In dendrites, the assembly of PSD-95-containing puncta is suggestive of a gathering point for neurotransmitter receptors, but these puncta may also be home to adhesion molecules involved in presynaptic partner recognition. Indeed, application of NMDA receptor antagonists did not prevent a filopodium from recognizing its target axon or becoming stabilized, arguing that neurotransmitter signaling is not required for these early steps. Furthermore, the slow accretion of postsynaptic puncta (20–40 min, [1]) relative to the rapidity of the filopodium calcium response (10–40 sec, [8]) suggests that punctum formation takes place after the initial decision to stabilize has been made.
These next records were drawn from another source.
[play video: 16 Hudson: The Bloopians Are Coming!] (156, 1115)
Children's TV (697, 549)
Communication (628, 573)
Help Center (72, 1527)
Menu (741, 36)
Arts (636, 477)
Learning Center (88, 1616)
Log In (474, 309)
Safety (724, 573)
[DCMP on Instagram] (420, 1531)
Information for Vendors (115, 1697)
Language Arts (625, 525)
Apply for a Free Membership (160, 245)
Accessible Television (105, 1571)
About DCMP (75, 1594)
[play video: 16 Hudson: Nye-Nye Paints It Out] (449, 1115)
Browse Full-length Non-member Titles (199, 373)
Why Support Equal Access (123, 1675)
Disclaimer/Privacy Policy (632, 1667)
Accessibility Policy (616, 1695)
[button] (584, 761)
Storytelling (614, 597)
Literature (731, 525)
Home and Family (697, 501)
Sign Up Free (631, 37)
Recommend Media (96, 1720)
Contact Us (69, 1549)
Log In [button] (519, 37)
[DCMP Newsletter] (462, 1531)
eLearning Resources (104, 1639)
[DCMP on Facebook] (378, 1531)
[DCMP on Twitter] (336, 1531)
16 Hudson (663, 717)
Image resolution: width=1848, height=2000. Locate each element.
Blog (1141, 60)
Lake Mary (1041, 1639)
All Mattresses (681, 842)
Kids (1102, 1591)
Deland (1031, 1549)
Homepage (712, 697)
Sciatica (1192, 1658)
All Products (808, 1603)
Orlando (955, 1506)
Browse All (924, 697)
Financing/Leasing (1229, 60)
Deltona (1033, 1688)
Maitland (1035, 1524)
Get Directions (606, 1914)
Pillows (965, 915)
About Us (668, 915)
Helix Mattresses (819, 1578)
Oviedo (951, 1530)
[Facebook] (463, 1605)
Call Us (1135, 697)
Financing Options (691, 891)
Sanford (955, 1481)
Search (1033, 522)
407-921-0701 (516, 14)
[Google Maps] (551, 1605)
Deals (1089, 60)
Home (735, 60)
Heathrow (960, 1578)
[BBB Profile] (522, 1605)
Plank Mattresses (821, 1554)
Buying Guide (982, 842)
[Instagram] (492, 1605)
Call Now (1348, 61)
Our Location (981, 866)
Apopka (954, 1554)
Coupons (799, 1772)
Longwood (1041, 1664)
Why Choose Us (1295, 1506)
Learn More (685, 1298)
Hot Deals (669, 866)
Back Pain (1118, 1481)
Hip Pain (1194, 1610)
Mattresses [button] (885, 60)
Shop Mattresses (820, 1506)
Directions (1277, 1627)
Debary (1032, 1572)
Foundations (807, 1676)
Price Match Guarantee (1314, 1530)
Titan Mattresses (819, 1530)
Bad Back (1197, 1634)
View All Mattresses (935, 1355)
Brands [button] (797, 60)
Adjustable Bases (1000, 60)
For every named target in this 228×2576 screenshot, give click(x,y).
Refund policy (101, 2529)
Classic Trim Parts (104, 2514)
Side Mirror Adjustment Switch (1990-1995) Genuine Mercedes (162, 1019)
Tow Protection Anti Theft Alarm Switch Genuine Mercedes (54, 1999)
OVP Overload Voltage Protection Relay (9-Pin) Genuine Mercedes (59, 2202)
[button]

Therefore, postsynaptic puncta accretion and neurotransmitter-dependent signaling likely lie downstream of the initiating recognition event, and help to execute the stabilization program and to maintain the dendrite branch.

Cell adhesion molecules

There are numerous candidates for the adhesion receptors that could kick off the initiating recognition event (Fig. 2B). In principle, these include any molecules involved at early steps of synapse formation (reviewed in [15]). One synaptic protein that has been shown to affect filopodia in particular is agrin, which induces filopodium formation when subjected to antibody-induced clustering or overexpression [16, 17]. In mature neurons, a proteolytically processed form of agrin induces filopodium formation when pre- and postsynaptic partners are stimulated simultaneously [18].

Another set of synaptic proteins linked to filopodia are the leucine-rich repeat (LRR) family proteins, which have emerged from two independent functional screens for postsynaptic regulators of synapse formation [19, 20]. In Drosophila, the LRR protein Capricious localizes to the tips of postsynaptic muscle filopodia, called myopodia, as they extend in search of a presynaptic motor axon [21]. Like dendrite filopodia, myopodia undergo rounds of extension and retraction with occasional stabilization, and can distinguish target from non-target axons [21]. Loss of Capricious and its close relative Tartan decreases the number of myopodium-axon contacts but not the overall number of myopodia, suggesting that these LRR proteins are required to stabilize a myopodium after it contacts an appropriate presynaptic partner [21]. LRR proteins are thus strong candidates to serve a similar function in the postsynaptic filopodia of dendrites.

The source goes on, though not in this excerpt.